Along with the big plunge in payroll employment there has undoubtedly been an accompanying major income slide in the region, hence the dip in retail and restaurant jobs. It is clear that we have reached the point where modest pickups in health and education can no longer offset the impact of a staggeringly weak global economy. The only sectors that have been able to withstand the onslaught of weaker demand and grow employment significantly are those whose revenue depends heavily on spending by Federal, and to a lesser extent, state and local governments. And, it appears the Federal stimulus package will bring more of that.
The dramatic increase in the pace of job losses has forecasters predicting a fairly tough rest of 2009 with some arguing that unemployment will climb to 8.5 percent with accompanying job losses for the year rising to 20,000 or greater. Certainly, the February payroll employment data provide supporting evidence for that forecast. On the positive side, the absence of a housing or commercial building boom during the last few years and the ongoing large projects are helping to keep the region’s construction sector from suffering the types of losses experienced in other parts of the country.
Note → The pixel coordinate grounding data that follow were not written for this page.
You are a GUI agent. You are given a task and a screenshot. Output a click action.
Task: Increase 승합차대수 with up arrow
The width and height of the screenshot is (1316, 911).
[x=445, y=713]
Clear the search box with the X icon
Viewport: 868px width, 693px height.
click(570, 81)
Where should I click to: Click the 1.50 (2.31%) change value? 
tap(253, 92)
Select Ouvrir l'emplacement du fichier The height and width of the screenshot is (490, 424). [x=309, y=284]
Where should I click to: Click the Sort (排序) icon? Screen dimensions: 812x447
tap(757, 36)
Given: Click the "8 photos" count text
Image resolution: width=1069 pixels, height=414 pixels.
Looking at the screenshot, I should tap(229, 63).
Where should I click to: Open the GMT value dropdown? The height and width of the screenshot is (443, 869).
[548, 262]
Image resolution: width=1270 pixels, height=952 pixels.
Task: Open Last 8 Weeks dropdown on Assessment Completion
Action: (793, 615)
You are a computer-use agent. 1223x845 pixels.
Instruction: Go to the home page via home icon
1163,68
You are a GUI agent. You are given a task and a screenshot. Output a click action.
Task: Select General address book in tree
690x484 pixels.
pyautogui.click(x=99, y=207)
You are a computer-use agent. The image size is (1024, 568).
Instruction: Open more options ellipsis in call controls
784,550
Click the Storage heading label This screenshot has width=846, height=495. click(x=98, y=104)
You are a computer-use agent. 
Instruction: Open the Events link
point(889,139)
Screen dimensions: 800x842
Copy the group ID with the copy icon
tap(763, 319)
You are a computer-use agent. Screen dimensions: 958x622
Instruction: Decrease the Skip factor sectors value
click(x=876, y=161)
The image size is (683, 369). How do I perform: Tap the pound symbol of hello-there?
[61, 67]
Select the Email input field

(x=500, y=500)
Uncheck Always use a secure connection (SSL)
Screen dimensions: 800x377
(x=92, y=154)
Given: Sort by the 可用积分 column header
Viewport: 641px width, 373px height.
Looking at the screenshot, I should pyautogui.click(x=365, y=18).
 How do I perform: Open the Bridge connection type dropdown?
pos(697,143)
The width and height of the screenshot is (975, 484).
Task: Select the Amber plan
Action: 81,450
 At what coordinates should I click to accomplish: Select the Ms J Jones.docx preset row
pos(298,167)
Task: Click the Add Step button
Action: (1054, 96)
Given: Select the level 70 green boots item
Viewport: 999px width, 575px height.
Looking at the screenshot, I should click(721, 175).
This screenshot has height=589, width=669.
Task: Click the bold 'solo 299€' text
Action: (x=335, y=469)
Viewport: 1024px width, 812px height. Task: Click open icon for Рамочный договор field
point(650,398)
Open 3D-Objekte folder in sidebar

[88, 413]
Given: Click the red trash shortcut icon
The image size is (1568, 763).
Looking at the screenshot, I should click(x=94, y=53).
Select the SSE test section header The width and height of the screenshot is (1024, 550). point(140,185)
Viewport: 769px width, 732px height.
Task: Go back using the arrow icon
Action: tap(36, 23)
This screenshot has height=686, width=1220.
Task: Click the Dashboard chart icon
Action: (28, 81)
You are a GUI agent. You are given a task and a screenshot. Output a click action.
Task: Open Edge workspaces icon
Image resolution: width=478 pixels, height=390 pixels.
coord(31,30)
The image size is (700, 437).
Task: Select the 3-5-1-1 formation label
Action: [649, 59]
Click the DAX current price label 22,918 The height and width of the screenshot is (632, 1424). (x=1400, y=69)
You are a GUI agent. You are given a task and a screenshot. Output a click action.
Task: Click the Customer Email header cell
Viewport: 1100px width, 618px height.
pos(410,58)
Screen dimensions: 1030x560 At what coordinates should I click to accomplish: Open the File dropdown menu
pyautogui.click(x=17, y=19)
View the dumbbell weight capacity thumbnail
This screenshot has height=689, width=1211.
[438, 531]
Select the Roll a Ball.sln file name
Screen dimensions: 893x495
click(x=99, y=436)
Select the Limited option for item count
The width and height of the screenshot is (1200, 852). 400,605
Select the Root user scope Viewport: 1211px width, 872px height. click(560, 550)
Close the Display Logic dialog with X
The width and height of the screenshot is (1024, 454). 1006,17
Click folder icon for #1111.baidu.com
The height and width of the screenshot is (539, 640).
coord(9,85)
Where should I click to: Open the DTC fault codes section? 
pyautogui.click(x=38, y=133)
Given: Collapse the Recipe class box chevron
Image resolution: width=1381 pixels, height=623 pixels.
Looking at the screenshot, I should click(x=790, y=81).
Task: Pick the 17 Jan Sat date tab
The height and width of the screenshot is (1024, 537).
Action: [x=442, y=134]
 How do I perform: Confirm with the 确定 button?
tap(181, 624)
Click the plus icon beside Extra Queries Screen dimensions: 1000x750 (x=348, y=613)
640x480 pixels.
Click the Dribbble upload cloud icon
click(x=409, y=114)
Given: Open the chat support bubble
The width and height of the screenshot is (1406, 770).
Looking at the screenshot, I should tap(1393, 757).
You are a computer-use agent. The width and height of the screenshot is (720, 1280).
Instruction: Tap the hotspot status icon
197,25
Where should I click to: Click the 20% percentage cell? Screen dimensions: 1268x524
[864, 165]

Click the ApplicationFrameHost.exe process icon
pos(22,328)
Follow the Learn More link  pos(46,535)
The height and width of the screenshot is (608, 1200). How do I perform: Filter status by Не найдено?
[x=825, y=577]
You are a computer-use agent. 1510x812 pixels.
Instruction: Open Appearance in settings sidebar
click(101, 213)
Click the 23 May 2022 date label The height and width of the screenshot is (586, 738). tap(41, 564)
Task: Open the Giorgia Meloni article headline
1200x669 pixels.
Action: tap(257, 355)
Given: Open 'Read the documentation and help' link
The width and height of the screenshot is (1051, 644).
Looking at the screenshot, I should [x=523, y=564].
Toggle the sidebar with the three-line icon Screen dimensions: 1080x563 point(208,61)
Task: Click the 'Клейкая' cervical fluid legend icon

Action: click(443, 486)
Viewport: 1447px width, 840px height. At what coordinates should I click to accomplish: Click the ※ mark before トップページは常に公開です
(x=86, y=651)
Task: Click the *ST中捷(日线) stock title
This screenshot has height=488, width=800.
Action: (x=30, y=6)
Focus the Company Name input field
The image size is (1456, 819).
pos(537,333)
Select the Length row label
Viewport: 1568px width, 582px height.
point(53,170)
Still, anecdotal evidence regarding firms and non-profit organizations having serious problems continues to pile up. Many of these operations are imposing unpaid leave, cutting salaries and benefits as ways to minimize layoffs. But clearly a lot of workers have been receiving pink slips in the past few months.
Unfortunately in the short run, there is little local governments can do to counter the downdraft caused by a severe national recession. The one thing local governments and school boards should not do is to make the local problems worse by raising taxes to fill budget gaps. If spending cuts need to be made, they must make them. There can be no sacred cows in an environment this demanding. Of course, the problem is that labor contracts and legacy costs along with "untouchable" expenditure categories now make up such a large part of total spending that it is virtually impossible to make meaningful budget cuts. Management flexibility to impose unpaid leave or to reduce pay or benefits are off the table for government workers covered by bargaining agreements. Thus, the only savings to be had are through layoffs and drastic service reductions.
There has to be recognition at some point that just being a government worker in a union does not confer "special privilege" status as compared to other workers and income earners.